Testimonio Camino de Santiago 2018: El mejor regalo

Hacer este Camino de Santiago ha sido el mejor regalo que me han hecho. Me lo hicieron en la capilla universitaria por mi primera Comunión el 4 de febrero, y si recibir la Eucaristía es lo mejor que hay, esta experiencia me ha ayudado a acercarme más al Señor.

Los días previos a la salida me invadió el miedo, entre todos los consejos que me dieron del frío, la lluvia y las ampollas; además mi madre me dijo que me echaba mucho de menos y me sugirió ir a pasar esa semana a casa (Tenerife) con ellos. También me escribieron varios amigos preguntándome cuándo volvía para vernos. Entre todo esto y que no tenía algunas cosas para hacer el camino estaba indecisa, aunque tampoco podía decir que no, y el Señor quería que estuviera viviendo esos días muy cerca de Él.



Comenzamos yendo el domingo a Tui encontrándonos para la cena, nos reunimos de toda Galicia, por lo que conocía a muchos, pero tampoco tanto como descubrí. También se unieron de Madrid y Guadalajara.

El buen tiempo nos acompañó los primeros días, lo que me tranquilizó mucho y me permitía disfrutar de todos los lugares por los que pasábamos. Ir caminando tanto tiempo te da la oportunidad para estar solo, y esos momentos hablar mucho con Jesús, son momentos increíbles, porque no tienes que salir de tu rutina, tienes muchísimo tiempo y paz para estar con Él. Así mismo se establecían diálogos súper interesantes con muchos del grupo a los que descubrí a través de estas conversaciones espontáneas, largas o cortas, en las que intercambiábamos inquietudes, dudas, testimonios y hablábamos muchísimo sobre Dios.

Entre paradas que permitían recuperar todo el azúcar y una compañía que a lo largo de los días se convirtió en una familia avanzábamos poco a poco hacia nuestra meta.



Cuando llegábamos nos esperaban las duchas y luego la caliente y buenísima comida del padre Juan. A continuación, teníamos tiempo libre que nos permitía compartir más tiempo todavía y descubrir un poquito los pueblos por los que pasábamos. Luego una charla que en los primeros días se centró en Abraham.
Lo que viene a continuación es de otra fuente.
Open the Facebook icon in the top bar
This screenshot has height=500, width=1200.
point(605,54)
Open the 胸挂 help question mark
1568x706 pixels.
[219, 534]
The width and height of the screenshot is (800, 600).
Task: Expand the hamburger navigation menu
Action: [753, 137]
Eran geniales porque aprendes a verte en muchos aspectos de él, pues él también le falla a Dios, desconfía y, sin embargo, Dios lo escoge para que guíe a los suyos.

Después nos reuníamos por grupos, y era de los momentos más enriquecedores, porque nos contábamos nuestras situaciones y compartíamos ideas, lo que me hizo ver otros puntos de vista que me siguen dando que pensar, también me han ayudado mucho en mi fe y para conocer más a las personas tan increíbles que Dios me había puesto para compartir este camino. Pues poco a poco cogíamos más confianza lo que nos permitía profundizar más en nosotros.
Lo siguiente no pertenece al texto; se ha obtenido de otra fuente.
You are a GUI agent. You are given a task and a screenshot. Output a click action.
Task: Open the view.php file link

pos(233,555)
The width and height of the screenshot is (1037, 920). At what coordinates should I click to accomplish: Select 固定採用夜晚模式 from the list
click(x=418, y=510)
Luego íbamos a misa, fueron a cada cual más especial, por el periodo del año que estábamos pasando, y también porque nos reuníamos y compartíamos esos días con cada pueblo, cada día en un lugar diferente y sintiendo todos lo mismo. En ellas se mezclaba el cansancio, la satisfacción, la paz y alegría de estar en misa y un sentimiento de comunidad enorme.

El miércoles se incorporaron algunos, lo que fue una alegría, y llegamos a Pontevedra, donde nos acogieron con un cariño enorme los de la parroquia, con una comida espectacular. Comenzaban las procesiones de Semana Santa en la ciudad, y yo, que nunca las había visto, lo viví con mucha emoción.

A partir del jueves nos cogió la lluvia, una hora antes de llegar a Caldas de Reis. Este día fue muy emocionante, porque entendía lo que significaba el Jueves Santo y el sacrificio que Jesús estaba haciendo por mí. Y si por la lluvia y el frío yo me quejaba teniendo tantas facilidades, no hacía más que imaginarme a Jesús cargando con la Cruz de todos nosotros, tanto sufrimiento y haciéndolo por amor. Esa noche hicimos la hora de oración que fue muy bonita. De mis momentos favoritos de todo el Camino. Cuando acabó tenía muchas ganas de hablar de Jesús y del amor que nos tiene y compartirlo, pero nos teníamos que ir a dormir así que esa conversación se quedó corta, aunque todavía quedaba mucho por vivir y hablar.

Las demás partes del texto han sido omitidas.